A week of turbulence – at work and in the weather – had me looking for exactly the right bookish escape, and I found exactly the escape I needed in a Victorian school story.

The setting was a generation or so earlier than the earliest schools stories I’ve read, and though there were differences there were many more similarities, making me think that the authors who wrote school stories for my and my mother’s generations probably grew up reading Mrs Meade’s books.

‘A World of Girls’ has two heroines who are quite unalike, and circumstances and the differences in their characters put them at odds.

8111922Hettie Thornton was a new arrival, sent to school by her father when her mother died; she was bright, she was thoughtful, but her pride might be her fatal flaw. Annie Forest was a charity girl, and she was warm-hearted, she was sociable, but she had an unfortunate habit of rule-breaking. Both girls were fallible, believable, and utterly engaging.

Others weren’t drawn with quite the same subtlety: Cecil was so very good and understanding; Dora was dreadfully haughty; Susi was ridiculously slothful and insensitive; and Nan was horribly, horribly spoiled. But each had a significant role to play, and the community that L T Meade created really worked.

My sympathies shifted as the story unfolded. It took in  practical jokes, midnight feasts, competition for honours, an adventure with gypsies, and though I had an idea how things would work out I was never sure quite how the story would get there, and I always wanted to keep reading.

It was a little silly at times, but the spirit of the story was always right.

I loved the idea of the big school playroom, with an area of little partitions that older girls who were very good would be given, to decorate as they liked, and to entertain and take tea with their friends.

Over the course of the story I came to love Mrs Willis, the headmistress, just as much as the fifty girls left in her care did. At first I found the Victorian values and the endearments she dished out so very liberally cloying, but as time went on I came to understand that she had a wonderful vocation, that she had good reason to act as a mother to so many of her girls, and that her principles very extremely sound.
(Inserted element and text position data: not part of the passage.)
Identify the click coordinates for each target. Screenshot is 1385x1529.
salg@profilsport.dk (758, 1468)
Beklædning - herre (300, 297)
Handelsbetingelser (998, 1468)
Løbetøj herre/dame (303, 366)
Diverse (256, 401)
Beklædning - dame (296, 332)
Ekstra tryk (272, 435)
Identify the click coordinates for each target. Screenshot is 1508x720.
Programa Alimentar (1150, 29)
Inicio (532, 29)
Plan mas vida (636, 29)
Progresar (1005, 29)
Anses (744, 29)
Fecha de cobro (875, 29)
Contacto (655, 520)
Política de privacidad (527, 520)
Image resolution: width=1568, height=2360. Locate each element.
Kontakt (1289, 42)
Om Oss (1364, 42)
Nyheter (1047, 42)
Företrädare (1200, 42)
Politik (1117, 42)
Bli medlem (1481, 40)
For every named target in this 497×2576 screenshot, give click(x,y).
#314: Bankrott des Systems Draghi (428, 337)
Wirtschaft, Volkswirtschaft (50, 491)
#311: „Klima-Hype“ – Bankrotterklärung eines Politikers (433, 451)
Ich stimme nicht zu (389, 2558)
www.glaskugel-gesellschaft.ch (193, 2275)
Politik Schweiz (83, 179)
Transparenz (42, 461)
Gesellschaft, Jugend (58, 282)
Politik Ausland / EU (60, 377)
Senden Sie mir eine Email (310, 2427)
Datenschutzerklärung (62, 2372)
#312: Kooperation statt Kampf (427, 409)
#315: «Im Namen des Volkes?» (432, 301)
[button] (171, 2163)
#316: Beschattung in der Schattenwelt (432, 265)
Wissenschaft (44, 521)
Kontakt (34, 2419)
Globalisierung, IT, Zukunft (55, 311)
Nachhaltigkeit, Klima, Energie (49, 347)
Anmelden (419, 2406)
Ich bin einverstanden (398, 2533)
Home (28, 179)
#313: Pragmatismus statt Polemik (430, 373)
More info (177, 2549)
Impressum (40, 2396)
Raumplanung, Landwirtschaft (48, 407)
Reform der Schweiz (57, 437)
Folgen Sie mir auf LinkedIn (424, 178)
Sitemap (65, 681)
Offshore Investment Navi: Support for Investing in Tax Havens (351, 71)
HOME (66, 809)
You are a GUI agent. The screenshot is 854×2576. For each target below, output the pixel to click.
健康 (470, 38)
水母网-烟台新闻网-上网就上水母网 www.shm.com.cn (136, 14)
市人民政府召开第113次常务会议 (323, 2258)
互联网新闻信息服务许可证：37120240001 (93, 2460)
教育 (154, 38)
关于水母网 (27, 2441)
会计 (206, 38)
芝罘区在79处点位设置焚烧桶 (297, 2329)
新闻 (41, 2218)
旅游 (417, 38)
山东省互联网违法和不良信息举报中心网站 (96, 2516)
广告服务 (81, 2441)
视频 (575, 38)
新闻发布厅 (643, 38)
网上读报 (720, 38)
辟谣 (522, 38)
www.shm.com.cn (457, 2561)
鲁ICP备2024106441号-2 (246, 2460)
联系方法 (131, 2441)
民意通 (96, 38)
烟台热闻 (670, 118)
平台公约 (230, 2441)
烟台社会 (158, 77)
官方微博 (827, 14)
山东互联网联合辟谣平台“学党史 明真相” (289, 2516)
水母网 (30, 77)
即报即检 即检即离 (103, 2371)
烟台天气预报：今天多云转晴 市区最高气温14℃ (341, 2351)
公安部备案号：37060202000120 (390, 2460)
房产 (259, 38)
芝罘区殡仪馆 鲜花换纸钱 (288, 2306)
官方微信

And Mrs Willis was fallible too ….

My only disappointment was that the ending was very rushed, and that there was no time for the girls to react to everything that happened.

But there is a sequel.

I’m not going to rush to read it, but one day when the moment for a Victorian school story comes again, I’m sure that I will.

7 responses

  1. I’ve just read ‘A Sweet Girl Graduate’ and the *wonderfully* named ‘Dumps: A Plain Girl’, and enjoyed both, though, like Elizabeth, I think the college one was the better – the idea of educating girls being worth any sacrifice. ‘Dumps’ was rather more sentimental – though again there was a character who would do almost anything for books.

  2. I’ve heard of Meade but never read her. However, you’re right, there are days when a good school story is just what you need and I’ll be looking out for her work in the charity shops.

  3. I’m a little jealous you keep finding these great Victorian reads…they’re nowhere to be found where I live and my library doesn’t have them either. But I keep writing down the titles and hoping to I get lucky online someday. Thanks for another great review!

  4. I was pretty much sold just from the Gibson Girl cover. I don’t know how I have missed Mrs L.T. Meade! I love school stories – though nursing school stories are still my absolute favorite.

  5. Hello – do you know I have read this book too, a very long time ago, I remember nothing much about it except the character of Cecil… I had no idea there was a sequel, and enjoyed your review very much, thank you!